The attorney’s refusal to defend basic First Amendment liberties was telling. The defense instinctively changed the issue from free speech to national security, relying on an oft-used fear tactic to subvert the First Amendment.

These deflections deliberately obfuscated the purpose of the hearings. Defendants implied the plaintiffs sought to ban anti-smoking public service announcements and fund Kremlin media campaigns. Like their strategy of denial, the goal was to avoid discussion of their extensive censorship operations.

3. Defend: blame the virus

When the government was forced to address the case, it resorted to claiming that COVID-19 justified the abolition of constitutional liberties. The pandemic-made-us-censor argument continued the pervasive Doublethink.

Eradicating democratic norms was necessary to protect democracy, they reasoned. Previously, the Biden administration told the court that reversing the order was necessary “to prevent grave harm to the American people and our democratic processes.”

Defendants argued that the evidence of the case vindicates the government actors. The attorneys said:

“It shows, in the face of urgent crises, a once-in-a-generation pandemic and bipartisan findings of foreign interference with U.S. elections, the government responsibly exercised its prerogative to speak on matters of public concern.”

They continued:

“It promoted accurate information to protect the public and our democracy from these threats.
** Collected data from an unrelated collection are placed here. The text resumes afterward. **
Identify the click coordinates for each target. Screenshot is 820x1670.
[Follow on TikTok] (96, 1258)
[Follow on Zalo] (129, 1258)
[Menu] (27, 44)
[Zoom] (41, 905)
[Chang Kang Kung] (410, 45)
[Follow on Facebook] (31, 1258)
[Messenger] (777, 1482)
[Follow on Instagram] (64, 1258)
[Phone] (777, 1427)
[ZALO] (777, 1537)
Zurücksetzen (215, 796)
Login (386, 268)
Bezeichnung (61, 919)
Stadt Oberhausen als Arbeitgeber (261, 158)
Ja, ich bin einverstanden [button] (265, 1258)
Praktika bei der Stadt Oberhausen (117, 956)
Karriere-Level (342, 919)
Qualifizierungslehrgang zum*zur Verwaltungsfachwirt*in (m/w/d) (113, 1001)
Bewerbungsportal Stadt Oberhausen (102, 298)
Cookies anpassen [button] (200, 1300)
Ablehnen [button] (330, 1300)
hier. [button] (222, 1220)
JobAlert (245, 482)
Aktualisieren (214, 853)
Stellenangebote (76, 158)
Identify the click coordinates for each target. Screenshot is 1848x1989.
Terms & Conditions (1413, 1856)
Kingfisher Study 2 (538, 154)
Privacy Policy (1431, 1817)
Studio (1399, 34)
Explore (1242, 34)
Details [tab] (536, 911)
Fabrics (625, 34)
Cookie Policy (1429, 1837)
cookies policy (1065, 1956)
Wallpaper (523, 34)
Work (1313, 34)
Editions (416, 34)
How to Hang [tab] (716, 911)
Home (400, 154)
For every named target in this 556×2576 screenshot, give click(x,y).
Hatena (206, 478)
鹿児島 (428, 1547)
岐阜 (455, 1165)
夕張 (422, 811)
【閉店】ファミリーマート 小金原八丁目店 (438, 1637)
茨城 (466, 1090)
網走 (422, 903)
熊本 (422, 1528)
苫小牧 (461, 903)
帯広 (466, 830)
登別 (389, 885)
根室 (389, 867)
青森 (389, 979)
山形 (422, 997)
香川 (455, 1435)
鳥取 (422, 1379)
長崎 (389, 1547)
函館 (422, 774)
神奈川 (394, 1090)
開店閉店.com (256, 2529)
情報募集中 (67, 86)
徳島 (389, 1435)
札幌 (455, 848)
And it used the bully pulpit to call on various sectors of society, including social media companies, to make efforts to reduce the spread of misinformation.”

Demonstrating no remorse, they remain proud of their efforts to usurp the First Amendment because of their self-professed noble aims. They expect this defense to evade judicial scrutiny.

When confronted with past censorship — including the Cybersecurity and Infrastructure Security Agency’s “switchboarding” leading up to the 2020 election — defendants reasoned that prior conduct was not pertinent to the case because plaintiffs could not prove it will happen again.

They described the U.S. Department of Homeland Security’s unconstitutional censorship campaigns as “occurring long in the past.”

They argued that health officials’ emails working to silence opponents should be disregarded because they were sent “more than two and a half years ago.”

The censorship apparatus is asking the courts to trust them to act responsibly despite repeatedly demonstrating its indifference, or perhaps disdain, toward the First Amendment.

While the government’s denials and deflections are insulting to the citizens they purport to represent, we must remain focused on their aim: they appealed Doughty’s order because they oppose constitutional restraints on their control of information.

We would hope that requiring the government to obey the Constitution would be uncontroversial; now, it may signify whether the rule of law still stands in the U.S.